Subrogation Clause Dooms $500M Liability Claim
As real estate and construction professionals know, most construction contracts contain clauses that waive subrogation among project participants up to the amount of applicable insurance. These subrogation waivers are risk-shifting provisions that aim to prevent participants from insuring the same risk, and also reduce litigation among the participants.
The Fifth Circuit recently addressed such a waiver, and ruled that the insurer could not recover over $500,000,000 it paid out due to the potential negligence of a project engineer. The case is Lloyd’s Syndicate, et al. v. Floatec, L.L.C., and can be found here.
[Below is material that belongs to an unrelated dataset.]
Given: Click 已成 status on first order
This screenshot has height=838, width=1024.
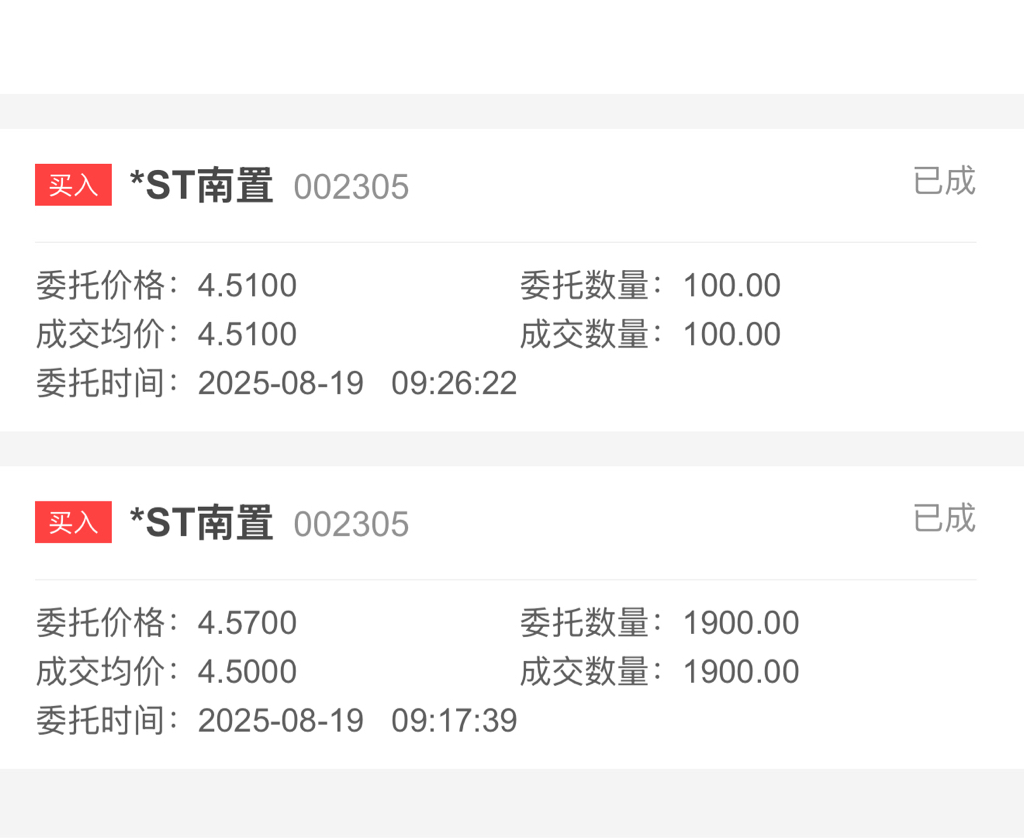Looking at the screenshot, I should (x=943, y=181).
The project at issue was a floating oil-drilling platform sitting in the Gulf of Mexico and aptly named “Big Foot.” Big Foot sat on four massive columns, which were anchored to the sea floor by steel tendons. Floatec engineered these tendons. During installation, several tendons failed, and Underwriters eventually paid Chevron (the project owner) over $500,000,000 in damages.
Underwriters sued Floatec for the amounts paid to Chevron, and claimed it was subrogated to Chevron’s rights under Chevron’s contract with Floatec.
The court ruled that because the insurance policy between Chevron and Underwriters barred subrogation between Underwriters and any party Chevron contracted with relating to the project (“Other Assureds” in policy language), Underwriters was barred under the policy from suing Floatec.
While the subrogation waiver here was part of the insurance policy, they are often found in the prime contract, as well. Nevertheless, any time a subcontractor or engineer is sued, the first place one should look is to any applicable insurance coverage and the effect on any liability claim due to that coverage.